[Work instruction] According to the text about African-American culture and the NAACP, why were jazz and blues popular in Harlem? Answer in one to three sentences.

*** Opening of Selected text ***

The National Association for the Advancement of Colored People got its start in 1909 and black sociologist W.E.B. DuBois, who was also a noted historian, started speaking out against the white establishment for its institutionalized racism and encouraged African-Americans to educate themselves and participate in politics and mainstream culture. Out of this movement arose a number of literary artists and musicians who managed to move into mainstream American culture and who still have wide influence in all circles of American society.

Jazz and blues were popular in Harlem as a result of the migration from the South. Paul Lawrence Dunbar had accomplished national acclaim as a black writer before the turn of the century and was a huge influence on later African-American literary artists. World War I saw the recognition of Claude McKay as a poet and writer and James Weldon Johnson as a black fiction writer.

*** Close of Selected text ***
*** Opening of Listed entries ***

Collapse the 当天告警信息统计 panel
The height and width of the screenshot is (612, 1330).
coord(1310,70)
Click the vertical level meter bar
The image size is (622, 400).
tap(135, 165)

*** Close of Listed entries ***

[Response] Jazz and blues were popular in Harlem because of the migration from the South.